PROBLEM STATEMENT: Below are several entries. Transcribe exactly those lines that fall from the one with "940x640 pixels. At" through the one with "Collapse the left node panel", end lines included.

Segment Start: RECORDS

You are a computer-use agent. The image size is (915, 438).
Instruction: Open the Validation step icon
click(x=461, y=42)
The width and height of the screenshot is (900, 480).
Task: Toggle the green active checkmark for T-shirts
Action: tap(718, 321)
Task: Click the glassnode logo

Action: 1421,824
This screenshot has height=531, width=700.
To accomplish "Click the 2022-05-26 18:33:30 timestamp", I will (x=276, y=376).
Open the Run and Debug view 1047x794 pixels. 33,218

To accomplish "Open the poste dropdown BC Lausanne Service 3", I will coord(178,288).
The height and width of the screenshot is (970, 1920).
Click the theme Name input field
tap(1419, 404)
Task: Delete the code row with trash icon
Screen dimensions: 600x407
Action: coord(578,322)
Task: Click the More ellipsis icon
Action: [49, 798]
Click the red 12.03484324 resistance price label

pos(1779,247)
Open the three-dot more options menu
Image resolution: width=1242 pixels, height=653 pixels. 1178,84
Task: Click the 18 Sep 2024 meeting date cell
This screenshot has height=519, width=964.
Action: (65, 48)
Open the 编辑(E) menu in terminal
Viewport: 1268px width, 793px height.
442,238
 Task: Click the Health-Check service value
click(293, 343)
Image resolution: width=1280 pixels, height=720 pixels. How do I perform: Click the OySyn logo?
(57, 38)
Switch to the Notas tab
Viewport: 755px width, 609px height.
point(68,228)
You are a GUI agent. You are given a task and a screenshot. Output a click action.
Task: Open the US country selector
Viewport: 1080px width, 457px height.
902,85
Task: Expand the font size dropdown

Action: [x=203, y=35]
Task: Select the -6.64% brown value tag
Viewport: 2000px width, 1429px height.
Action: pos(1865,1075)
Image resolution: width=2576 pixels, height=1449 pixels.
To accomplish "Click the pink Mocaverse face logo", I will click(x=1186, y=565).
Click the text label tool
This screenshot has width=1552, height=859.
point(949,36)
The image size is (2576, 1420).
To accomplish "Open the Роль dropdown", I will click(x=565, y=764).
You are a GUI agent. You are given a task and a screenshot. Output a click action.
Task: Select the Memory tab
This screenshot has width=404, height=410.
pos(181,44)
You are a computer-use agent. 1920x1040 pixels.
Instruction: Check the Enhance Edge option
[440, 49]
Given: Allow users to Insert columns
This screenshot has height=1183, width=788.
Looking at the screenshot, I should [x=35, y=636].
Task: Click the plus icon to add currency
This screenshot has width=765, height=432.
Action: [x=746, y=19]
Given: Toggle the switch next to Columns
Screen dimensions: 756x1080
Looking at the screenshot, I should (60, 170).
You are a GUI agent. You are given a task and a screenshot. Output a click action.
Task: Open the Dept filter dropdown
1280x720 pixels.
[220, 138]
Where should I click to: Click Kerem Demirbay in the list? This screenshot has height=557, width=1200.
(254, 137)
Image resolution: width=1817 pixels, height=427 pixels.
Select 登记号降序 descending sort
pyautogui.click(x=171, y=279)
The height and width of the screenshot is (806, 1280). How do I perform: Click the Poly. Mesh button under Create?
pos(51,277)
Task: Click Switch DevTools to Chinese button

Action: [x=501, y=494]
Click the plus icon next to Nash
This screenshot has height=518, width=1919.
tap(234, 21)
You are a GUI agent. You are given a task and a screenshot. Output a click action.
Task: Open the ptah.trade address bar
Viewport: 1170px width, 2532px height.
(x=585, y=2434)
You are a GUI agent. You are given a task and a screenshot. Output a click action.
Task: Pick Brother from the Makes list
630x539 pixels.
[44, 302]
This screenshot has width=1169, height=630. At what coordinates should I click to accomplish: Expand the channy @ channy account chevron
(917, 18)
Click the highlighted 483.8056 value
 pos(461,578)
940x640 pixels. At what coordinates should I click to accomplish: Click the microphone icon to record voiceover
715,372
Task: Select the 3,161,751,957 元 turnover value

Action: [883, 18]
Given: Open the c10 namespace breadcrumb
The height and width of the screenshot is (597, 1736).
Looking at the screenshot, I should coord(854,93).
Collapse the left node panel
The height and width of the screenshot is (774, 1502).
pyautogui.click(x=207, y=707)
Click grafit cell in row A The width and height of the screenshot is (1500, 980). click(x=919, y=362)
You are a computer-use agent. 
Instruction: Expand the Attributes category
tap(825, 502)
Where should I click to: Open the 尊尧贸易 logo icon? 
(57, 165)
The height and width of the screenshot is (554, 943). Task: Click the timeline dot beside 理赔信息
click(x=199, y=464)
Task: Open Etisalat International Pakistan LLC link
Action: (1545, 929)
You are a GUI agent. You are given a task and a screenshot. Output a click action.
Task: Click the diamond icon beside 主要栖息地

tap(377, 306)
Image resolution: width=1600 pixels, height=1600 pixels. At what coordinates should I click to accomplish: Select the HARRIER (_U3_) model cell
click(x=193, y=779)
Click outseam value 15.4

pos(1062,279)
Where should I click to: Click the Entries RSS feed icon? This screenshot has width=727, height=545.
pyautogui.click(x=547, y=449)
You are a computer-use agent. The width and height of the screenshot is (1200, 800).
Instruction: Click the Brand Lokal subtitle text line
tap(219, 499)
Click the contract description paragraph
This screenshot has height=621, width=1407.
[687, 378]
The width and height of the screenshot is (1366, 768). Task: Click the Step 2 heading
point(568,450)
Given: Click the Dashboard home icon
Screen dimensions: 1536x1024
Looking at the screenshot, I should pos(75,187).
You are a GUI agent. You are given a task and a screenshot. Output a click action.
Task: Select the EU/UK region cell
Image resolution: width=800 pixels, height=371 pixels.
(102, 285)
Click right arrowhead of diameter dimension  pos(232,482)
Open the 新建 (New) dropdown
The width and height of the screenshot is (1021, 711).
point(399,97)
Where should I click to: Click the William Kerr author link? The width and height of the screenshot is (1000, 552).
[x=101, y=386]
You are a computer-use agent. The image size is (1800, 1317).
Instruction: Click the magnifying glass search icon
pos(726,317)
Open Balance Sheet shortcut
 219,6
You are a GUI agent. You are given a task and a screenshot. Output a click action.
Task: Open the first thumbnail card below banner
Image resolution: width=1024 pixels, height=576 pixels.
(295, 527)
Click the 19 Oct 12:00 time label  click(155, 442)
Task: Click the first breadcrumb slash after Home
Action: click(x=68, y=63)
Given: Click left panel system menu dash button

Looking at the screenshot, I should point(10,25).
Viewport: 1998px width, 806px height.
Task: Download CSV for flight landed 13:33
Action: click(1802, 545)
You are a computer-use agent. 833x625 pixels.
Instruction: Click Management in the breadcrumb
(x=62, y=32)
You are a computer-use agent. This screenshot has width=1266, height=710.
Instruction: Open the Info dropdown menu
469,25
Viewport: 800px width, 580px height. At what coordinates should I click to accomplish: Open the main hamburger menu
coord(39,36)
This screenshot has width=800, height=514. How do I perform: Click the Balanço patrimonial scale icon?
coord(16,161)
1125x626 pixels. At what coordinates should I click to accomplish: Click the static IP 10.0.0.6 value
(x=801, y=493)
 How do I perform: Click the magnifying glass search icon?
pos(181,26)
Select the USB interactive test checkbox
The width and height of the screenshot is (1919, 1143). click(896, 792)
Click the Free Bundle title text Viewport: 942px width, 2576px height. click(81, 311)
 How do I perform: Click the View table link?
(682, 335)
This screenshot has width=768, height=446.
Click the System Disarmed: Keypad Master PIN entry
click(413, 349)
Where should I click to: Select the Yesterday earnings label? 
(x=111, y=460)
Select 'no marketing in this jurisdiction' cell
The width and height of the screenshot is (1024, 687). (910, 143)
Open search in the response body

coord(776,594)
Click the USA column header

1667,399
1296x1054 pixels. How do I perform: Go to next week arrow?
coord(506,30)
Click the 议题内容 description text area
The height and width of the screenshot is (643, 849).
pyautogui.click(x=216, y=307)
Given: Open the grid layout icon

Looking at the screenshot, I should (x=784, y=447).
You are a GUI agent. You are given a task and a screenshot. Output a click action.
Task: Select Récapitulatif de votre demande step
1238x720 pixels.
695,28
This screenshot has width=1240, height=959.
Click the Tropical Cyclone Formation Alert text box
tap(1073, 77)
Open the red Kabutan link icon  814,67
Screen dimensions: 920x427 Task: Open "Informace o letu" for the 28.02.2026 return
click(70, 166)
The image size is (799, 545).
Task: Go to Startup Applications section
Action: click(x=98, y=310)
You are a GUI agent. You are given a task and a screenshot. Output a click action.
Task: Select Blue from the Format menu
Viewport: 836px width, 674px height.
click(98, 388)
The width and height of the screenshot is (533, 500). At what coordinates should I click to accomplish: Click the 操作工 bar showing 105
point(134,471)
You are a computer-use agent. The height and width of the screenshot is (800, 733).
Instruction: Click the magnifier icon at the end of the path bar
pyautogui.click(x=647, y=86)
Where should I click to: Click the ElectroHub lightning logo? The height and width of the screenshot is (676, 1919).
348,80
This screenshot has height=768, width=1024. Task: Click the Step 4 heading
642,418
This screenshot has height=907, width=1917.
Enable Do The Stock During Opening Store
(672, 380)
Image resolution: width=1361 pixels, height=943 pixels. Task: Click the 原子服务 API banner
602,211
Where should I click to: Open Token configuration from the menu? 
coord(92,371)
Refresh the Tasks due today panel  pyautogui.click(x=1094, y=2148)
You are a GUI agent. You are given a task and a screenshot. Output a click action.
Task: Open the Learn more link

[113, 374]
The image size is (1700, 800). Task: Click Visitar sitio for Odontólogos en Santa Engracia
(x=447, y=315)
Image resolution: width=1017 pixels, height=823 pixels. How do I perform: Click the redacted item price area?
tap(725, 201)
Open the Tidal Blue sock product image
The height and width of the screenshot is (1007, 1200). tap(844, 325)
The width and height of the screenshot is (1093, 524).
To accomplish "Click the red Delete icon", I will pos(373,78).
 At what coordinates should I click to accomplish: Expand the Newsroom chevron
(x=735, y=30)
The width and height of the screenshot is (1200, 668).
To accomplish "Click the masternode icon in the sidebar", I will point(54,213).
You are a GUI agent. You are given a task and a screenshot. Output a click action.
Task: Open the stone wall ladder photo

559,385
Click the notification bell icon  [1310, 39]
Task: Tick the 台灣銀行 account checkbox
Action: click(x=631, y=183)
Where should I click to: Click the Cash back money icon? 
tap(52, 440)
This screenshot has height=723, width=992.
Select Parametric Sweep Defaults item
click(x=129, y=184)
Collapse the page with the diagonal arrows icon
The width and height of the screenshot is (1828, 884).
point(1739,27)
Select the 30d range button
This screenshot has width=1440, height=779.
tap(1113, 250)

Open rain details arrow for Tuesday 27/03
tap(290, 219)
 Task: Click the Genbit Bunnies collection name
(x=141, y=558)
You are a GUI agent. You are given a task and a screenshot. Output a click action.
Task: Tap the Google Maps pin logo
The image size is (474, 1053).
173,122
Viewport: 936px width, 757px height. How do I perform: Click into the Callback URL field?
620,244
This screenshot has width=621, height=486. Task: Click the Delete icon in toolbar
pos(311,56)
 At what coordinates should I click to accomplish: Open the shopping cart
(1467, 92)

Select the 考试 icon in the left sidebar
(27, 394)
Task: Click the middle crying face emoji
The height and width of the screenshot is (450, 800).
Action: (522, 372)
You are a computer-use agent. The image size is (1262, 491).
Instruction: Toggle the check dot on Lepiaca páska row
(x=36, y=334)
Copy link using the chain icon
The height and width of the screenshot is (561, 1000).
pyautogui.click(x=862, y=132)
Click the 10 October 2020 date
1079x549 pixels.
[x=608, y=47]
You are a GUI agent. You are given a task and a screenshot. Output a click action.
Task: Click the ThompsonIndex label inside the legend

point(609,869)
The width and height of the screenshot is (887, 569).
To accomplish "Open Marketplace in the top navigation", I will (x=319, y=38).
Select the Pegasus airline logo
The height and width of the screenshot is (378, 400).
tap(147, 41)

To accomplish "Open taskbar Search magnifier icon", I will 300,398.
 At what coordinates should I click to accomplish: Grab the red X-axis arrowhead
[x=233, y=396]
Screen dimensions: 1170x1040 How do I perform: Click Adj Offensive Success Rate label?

Segment End: RECORDS

RESULT:
940x640 pixels. At what coordinates should I click to accomplish: Click the microphone icon to record voiceover
715,372
Task: Select the 3,161,751,957 元 turnover value

Action: [883, 18]
Given: Open the c10 namespace breadcrumb
The height and width of the screenshot is (597, 1736).
Looking at the screenshot, I should coord(854,93).
Collapse the left node panel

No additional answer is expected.